* Consigne
Prolongez, s'il vous plaît, le texte sur les objectifs d'émission des constructeurs automobiles et les hybrides rechargeables, en reprenant juste après sa dernière phrase.

Si la Commission européenne retarde l’application stricte de l’interdiction ou réduit l’objectif d’émission à 90 %, les constructeurs européens bénéficieront de temps et de marges de manœuvre supplémentaires pour adapter leurs chaînes de production. Cela limiterait le risque de suppressions d’emplois lié à une transformation trop rapide, tout en permettant de renforcer la compétitivité du secteur face à la montée des concurrents étrangers.
- Réorganisation progressive des modèles existants
- Possibilité de tester de nouvelles technologies sur le marché
- Diminution de la pression financière à court terme
Comment les hybrides rechargeables influencent-ils réellement les émissions de gaz à effet de serre ?
Contrairement aux promesses techniques, de nombreux conducteurs d’hybrides rechargeables utilisent majoritairement le moteur thermique, négligeant la recharge électrique quotidienne. Les données collectées montrent un bilan d’émissions trois à cinq fois supérieur aux chiffres théoriques fournis par les fabricants.

* Données fournies
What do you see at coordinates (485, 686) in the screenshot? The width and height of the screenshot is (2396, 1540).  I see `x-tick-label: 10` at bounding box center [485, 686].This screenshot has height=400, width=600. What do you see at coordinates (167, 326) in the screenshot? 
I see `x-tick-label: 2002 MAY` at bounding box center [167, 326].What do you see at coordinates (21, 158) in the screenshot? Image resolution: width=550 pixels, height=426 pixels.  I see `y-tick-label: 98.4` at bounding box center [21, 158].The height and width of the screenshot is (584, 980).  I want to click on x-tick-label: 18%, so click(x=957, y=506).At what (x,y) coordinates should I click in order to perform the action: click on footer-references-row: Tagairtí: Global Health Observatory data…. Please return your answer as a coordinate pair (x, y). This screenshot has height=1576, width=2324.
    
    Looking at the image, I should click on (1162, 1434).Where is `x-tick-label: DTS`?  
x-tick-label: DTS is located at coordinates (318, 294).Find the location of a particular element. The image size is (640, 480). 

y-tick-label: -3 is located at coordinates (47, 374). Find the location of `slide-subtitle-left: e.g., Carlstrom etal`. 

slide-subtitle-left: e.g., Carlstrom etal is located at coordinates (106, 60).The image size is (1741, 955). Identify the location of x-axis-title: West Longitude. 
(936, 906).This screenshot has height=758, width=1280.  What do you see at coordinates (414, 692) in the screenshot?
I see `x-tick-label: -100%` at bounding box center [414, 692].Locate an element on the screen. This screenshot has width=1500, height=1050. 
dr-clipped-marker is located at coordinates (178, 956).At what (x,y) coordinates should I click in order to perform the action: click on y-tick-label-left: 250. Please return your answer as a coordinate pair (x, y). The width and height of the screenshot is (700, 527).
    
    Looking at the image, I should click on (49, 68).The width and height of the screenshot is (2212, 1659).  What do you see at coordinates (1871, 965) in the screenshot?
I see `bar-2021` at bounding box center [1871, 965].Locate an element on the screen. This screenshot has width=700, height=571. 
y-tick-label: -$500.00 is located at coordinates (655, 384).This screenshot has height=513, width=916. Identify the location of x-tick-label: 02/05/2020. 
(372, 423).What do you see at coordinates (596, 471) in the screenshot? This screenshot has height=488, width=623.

* Réponse
| Théorie constructeur | Pratique utilisateur |
|---|---|
| ~ 20 g CO₂/km | 60 – 120 g CO₂/km |
Quels carburants alternatifs pourraient être autorisés après 2035 ?
La nouvelle orientation européenne prévoit la possible utilisation de carburants dits « neutres en carbone », produits notamment à partir de déchets organiques, d’huiles alimentaires recyclées ou de résidus agricoles. Ces biocarburants permettraient de continuer à exploiter certains moteurs traditionnels tout en réduisant l’empreinte globale sur le climat.
- Biocarburants avancés
- Carburants synthétiques
- Hydrogène renouvelable
Des catégories spéciales de véhicules bénéficieront-elles d’avantages spécifiques pour faciliter la transition ?
Oui, la Commission européenne discute d’une nouvelle catégorie réservée aux petits véhicules électriques. Ceux-ci pourraient profiter d’une fiscalité allégée et de crédits supplémentaires dans le calcul des objectifs d’émissions. Cette mesure vise à démocratiser plus rapidement l’accès à l’électrique, notamment dans les centres urbains.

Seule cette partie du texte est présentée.